Uma coisa não anula a outra! 

Por muitos anos combati a extrema-direita, defendi Lula e Dilma diante da Lava Jato e do ‘golpe parlamentar’ de 2016. Este histórico existe em textos meus. Eu via no Bolsonaro e na direita internacional um movimento iliberal por excelência. 

Mas de nada adiantou ser contra um movimento iliberal, quando a esquerda no poder também é iliberal. Pois defendeu regimes ditatoriais mundo afora. Ademais, partiu ao discurso de enfrentamento contra potências com as quais precisamos negociar. Não há, sequer, coerência doméstica! Fala-se de combater o ‘bolsonarismo‘. Mas quem mais dá munição a Bolsonaro é o Lula. Seja com a falta de cuidado no 8 de Janeiro, ou com o discurso polarizador, ou os acenos à militância. 

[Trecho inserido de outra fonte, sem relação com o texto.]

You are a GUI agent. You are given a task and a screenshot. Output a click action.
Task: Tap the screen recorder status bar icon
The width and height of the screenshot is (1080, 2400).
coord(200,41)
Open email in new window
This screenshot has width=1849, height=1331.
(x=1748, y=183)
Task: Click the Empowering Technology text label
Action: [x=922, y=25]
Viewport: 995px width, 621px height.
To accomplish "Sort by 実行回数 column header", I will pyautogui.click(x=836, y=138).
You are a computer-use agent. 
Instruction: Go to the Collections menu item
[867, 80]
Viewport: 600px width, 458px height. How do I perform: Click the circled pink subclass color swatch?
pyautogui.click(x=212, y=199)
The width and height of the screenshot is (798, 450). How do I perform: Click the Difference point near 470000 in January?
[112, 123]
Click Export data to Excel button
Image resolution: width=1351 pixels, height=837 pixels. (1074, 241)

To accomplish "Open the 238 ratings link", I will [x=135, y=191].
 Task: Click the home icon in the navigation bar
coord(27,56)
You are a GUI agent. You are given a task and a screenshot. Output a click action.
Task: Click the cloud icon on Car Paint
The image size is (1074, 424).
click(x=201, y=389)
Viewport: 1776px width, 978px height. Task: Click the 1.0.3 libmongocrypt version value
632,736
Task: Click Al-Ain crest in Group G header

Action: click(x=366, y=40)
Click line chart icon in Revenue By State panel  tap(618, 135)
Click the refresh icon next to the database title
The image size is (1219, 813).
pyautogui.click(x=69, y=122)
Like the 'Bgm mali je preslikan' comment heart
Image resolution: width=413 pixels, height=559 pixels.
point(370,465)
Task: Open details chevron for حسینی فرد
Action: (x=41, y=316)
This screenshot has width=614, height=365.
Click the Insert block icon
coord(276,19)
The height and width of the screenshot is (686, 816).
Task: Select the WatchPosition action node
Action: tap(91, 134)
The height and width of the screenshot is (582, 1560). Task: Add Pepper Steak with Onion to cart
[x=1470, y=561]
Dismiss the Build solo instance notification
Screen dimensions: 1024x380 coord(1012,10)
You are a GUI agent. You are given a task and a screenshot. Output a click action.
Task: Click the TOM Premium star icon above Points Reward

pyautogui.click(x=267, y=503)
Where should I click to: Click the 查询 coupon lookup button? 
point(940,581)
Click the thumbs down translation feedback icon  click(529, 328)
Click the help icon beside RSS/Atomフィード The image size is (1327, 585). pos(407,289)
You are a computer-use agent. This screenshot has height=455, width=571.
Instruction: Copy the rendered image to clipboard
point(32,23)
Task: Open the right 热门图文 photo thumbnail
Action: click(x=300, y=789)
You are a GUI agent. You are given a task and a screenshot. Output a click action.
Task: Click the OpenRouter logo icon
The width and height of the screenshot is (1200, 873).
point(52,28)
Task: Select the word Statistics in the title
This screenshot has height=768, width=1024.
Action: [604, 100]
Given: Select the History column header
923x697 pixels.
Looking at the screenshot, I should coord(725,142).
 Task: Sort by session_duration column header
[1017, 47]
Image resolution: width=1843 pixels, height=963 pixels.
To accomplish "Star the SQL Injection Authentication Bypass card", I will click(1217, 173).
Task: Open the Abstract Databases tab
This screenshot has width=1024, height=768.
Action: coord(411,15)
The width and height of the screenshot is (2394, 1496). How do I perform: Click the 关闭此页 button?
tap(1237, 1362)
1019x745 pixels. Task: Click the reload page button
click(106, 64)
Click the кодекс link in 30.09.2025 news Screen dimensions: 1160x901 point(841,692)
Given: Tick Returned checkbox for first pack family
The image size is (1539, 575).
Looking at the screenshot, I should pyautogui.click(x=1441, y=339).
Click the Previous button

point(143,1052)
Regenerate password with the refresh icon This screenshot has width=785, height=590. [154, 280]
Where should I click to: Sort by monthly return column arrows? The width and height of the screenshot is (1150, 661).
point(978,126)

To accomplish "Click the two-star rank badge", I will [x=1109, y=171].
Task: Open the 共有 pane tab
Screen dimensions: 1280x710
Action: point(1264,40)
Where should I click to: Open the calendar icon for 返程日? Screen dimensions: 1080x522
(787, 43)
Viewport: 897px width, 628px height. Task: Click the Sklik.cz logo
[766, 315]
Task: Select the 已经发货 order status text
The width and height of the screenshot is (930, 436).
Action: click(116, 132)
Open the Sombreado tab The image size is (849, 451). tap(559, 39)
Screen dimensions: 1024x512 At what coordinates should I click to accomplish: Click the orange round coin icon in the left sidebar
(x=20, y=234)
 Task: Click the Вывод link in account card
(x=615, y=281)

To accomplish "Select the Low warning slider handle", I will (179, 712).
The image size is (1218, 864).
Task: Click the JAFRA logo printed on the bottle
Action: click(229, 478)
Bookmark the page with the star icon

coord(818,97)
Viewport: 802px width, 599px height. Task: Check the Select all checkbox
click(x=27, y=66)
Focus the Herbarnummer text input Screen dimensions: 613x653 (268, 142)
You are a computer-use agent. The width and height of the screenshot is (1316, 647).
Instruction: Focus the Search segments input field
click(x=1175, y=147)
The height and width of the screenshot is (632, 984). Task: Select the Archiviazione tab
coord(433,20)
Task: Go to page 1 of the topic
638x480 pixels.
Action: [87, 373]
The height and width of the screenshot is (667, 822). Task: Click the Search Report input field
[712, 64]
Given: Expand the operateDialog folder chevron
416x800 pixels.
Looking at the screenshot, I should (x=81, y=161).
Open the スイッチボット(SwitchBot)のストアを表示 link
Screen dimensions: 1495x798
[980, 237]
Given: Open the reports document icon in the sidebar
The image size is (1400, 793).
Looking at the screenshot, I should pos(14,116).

Pragmatismo exige que negociemos o tempo todo. Pois a política, nas palavras de Bismarck, é a arte do possível. Lula quer o impossível, assim como Bolsonaro. Portanto, as duas militâncias estão embarcadas no ressentimento como discurso. Se continuar assim, não teremos política. Mas uma guerra civil travada no discurso e nas ruas. 

Coerência e Liberalismo Clássico

Sejamos coerentes com aquilo que defendemos! E sábios em saber negociar aquilo que é importante. Para nós, liberais clássicos, a vida é inegociável. A separação dos poderes é um pilar. A democracia representativa, com freios e contrapesos, é a única trincheira restante contra os extremos.

A liberdade de expressão, a dignidade humana e os direitos fundamentais são valores universais – não armas de ocasião. O multilateralismo, sim, é desejável. Mas nunca com adesão cega a impérios ou ditaduras. É hora de reafirmarmos quem somos. De deixarmos claro que liberalismo clássico não é adesismo a governos, nem fúria travestida de opinião. É, antes de tudo, coerência com valores.

E a coerência, como a verdade, não grita – ela sustenta.